Immature Dendritic Spines Increased in the Absence of Mbnl 1/2
Dendritic spines are tiny protrusions from dendritic shafts that are critical for receiving excitatory inputs from glutamatergic neurons. Their morphology may change during development or in response to neuronal activity and are directly linked to synaptic function. Neuroscientists developed methods to classify the dendritic spines into stubby, mushroom, thin and filopodia. The different morphology may reflect their maturity: the stubby and mushroom-like spines are mature and well-developed, whereas the thin and filopodia spines are relatively immature and hypogenetic. We then characterized the spine densities and analyzed their morphology under high power magnification with a light microscope (Figure 5A). Significant difference in spine density was noted among three groups (F(2,81) = 10.612, p < 0.001); but only significantly decreased in neurons of the DKO mice, compared with those in control (p < 0.001) and 2KO (p < 0.05) mice (Figure 5B). We further compared the frequencies of different spine types among three genotypes. Significant differences were noted in stubby (F(2,72) = 14.415, p < 0.001) and thin (F(2,72) = 18.82, p < 0.001) spines. The frequency of stubby type (mature) spines was significantly reduced in the DKO group (22.9%) compared with control (35.3%, p < 0.001) and 2KO (31.2%, p < 0.01) groups, respectively. On the other hand, the ratio of thin type (immature) spines was largely increased in the DKO group (41.3%) compared with control (25.44%, p < 0.001) and 2KO (31.5%, p < 0.01) groups (Figure 5C). These results indicated a defect in the maturation of dendritic spines in the DKO mice. We also measured the length and width of each dendritic spine. The spine length was comparable among three groups (F(2,71) = 0.254 p = 0.776; Figure 5D); while the width of dendritic spines decreased in both 2KO and DKO groups compared with controls (p < 0.001 for both mutants; Figure 5E). These results indicate a shared feature of defective spines and compromised synaptogenesis in these mutants, more severe in the DKO mice.

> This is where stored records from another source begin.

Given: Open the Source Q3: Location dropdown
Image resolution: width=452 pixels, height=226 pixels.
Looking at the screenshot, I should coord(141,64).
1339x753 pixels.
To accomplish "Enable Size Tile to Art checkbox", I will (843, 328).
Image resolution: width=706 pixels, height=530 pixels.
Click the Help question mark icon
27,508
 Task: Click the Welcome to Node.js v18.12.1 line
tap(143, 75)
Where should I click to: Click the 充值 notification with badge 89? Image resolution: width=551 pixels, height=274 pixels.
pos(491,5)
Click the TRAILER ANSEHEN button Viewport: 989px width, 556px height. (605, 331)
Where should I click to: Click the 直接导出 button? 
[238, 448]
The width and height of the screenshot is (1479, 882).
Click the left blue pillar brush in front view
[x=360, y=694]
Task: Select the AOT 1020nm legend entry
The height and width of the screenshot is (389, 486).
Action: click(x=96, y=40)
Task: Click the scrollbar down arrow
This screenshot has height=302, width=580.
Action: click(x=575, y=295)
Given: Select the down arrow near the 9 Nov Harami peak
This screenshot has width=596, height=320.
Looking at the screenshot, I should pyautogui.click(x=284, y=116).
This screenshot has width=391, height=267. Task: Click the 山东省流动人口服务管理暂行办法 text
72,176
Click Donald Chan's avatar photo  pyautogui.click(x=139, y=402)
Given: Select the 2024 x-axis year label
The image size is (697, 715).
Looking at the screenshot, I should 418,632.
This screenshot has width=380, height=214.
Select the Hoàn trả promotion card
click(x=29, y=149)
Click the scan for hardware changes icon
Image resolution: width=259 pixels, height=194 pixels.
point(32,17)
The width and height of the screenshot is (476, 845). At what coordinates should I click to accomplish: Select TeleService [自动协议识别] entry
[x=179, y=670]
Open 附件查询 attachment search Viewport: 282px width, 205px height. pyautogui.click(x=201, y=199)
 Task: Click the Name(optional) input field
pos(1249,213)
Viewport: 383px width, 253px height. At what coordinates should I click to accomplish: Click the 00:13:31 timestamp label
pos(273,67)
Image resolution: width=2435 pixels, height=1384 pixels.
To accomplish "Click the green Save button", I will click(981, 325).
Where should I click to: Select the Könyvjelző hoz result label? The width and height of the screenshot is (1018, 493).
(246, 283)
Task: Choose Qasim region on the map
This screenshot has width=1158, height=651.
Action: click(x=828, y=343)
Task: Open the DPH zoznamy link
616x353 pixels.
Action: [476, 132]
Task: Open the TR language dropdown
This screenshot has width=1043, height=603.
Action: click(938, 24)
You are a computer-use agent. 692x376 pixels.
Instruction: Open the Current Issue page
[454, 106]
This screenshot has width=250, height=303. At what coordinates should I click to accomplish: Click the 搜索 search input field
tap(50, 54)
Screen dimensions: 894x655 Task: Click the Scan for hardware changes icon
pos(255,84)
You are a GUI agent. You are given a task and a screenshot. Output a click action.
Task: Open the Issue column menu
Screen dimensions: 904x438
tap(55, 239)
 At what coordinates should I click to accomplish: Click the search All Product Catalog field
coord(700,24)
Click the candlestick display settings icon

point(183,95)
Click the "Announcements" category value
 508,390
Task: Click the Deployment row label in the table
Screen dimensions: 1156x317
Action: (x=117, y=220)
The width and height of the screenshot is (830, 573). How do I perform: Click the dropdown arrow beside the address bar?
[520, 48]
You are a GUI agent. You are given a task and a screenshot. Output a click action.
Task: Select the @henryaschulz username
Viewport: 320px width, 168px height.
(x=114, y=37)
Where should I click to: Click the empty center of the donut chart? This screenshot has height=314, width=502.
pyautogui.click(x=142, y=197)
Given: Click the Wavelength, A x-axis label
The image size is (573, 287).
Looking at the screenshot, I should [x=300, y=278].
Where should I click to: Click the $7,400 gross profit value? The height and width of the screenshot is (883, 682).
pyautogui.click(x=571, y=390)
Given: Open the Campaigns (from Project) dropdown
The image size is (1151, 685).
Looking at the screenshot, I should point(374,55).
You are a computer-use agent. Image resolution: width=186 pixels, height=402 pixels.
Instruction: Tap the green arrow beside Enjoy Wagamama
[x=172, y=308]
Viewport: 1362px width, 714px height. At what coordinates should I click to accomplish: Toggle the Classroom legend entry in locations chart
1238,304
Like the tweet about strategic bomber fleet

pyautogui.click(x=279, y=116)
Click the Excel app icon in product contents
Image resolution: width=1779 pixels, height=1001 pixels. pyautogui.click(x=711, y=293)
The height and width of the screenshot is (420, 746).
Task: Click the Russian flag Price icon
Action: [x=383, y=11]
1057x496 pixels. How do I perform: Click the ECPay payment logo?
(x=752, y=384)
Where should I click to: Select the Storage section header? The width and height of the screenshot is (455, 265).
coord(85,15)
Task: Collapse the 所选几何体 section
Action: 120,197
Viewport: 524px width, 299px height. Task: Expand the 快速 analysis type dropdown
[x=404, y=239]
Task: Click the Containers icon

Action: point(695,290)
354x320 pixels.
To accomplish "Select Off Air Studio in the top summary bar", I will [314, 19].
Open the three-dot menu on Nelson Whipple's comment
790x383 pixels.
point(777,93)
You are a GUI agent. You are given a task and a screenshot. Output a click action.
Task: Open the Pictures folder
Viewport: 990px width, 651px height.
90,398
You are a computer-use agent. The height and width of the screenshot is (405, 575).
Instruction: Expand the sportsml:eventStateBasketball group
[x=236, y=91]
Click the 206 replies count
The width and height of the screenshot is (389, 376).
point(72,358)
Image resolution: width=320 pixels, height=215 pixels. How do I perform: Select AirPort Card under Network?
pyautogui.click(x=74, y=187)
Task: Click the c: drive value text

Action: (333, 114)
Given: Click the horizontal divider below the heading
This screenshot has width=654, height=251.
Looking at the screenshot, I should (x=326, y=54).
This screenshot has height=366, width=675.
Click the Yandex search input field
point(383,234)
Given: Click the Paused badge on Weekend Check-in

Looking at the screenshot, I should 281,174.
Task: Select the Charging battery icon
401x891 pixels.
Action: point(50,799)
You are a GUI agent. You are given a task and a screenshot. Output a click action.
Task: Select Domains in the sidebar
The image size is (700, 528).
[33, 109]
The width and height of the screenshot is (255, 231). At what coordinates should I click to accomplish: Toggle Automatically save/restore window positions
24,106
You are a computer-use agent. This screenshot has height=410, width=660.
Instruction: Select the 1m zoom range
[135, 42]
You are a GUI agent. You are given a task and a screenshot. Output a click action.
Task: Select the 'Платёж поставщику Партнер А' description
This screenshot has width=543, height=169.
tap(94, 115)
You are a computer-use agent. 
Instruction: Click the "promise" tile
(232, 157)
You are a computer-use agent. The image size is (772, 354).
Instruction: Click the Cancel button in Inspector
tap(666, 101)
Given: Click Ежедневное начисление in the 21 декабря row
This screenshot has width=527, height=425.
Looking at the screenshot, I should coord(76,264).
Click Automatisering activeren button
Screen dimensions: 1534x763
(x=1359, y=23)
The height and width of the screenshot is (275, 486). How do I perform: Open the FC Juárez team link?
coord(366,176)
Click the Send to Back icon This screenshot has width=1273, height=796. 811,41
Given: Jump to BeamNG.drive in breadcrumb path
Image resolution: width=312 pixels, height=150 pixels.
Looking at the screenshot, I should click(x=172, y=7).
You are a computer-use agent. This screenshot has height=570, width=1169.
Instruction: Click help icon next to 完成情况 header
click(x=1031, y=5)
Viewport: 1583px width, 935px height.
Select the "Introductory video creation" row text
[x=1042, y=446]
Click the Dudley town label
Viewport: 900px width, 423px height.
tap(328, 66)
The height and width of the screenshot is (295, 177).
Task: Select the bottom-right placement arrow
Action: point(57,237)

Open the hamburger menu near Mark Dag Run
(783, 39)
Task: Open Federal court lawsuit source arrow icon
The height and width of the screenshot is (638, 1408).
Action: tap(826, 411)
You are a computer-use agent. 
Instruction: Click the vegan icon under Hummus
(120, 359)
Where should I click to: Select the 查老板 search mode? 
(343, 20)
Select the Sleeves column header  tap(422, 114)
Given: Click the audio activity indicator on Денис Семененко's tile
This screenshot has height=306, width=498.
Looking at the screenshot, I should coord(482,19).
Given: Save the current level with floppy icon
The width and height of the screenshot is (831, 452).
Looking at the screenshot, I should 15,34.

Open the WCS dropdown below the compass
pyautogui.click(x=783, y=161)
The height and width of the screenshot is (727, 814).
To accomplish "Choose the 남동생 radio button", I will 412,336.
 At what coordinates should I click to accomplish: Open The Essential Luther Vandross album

Figure 5. Structural analysis of dendritic spines. Golgi-impregnated dendritic spines in the layers II/III pyramidal neurons in the sensorimotor cortex were imaged and measured. Dendritic segments were obtained from male adult control (Con) and Mbnl mutant mice (2KO and DKO). Dendritic spines were classified into stubby, mushroom, thin and filopodia as illustrated with definitions of head/neck and length/width in upper panel. Representative dendrites with different types of dendritic spines (indicated by arrows) are shown in the lower panel (A). By counting the spine numbers, the density of dendritic spines decreased significantly in the DKO group (B). The frequencies of spines with different configurations were calculated. (C) While the lengths of dendritic spines were similar among three groups (D), the widths of dendritic spines were significantly reduced in 2KO and DKO groups (E). Bar = 5 μm. Data is mean ± SEM. In Con group, 1,145 spines were collected from 25 neurons in three mice; in the 2KO group, 947 spines were obtained from 22 neurons in three mice; in the DKO group, 1,652 spines were collected from 27 neurons in three mice. Asterisk (*), hash (#) or and (&) indicate significant differences between Con and 2KO mice, Con and DKO, 2KO and DKO, respectively (&p < 0.01; ***,###p < 0.001).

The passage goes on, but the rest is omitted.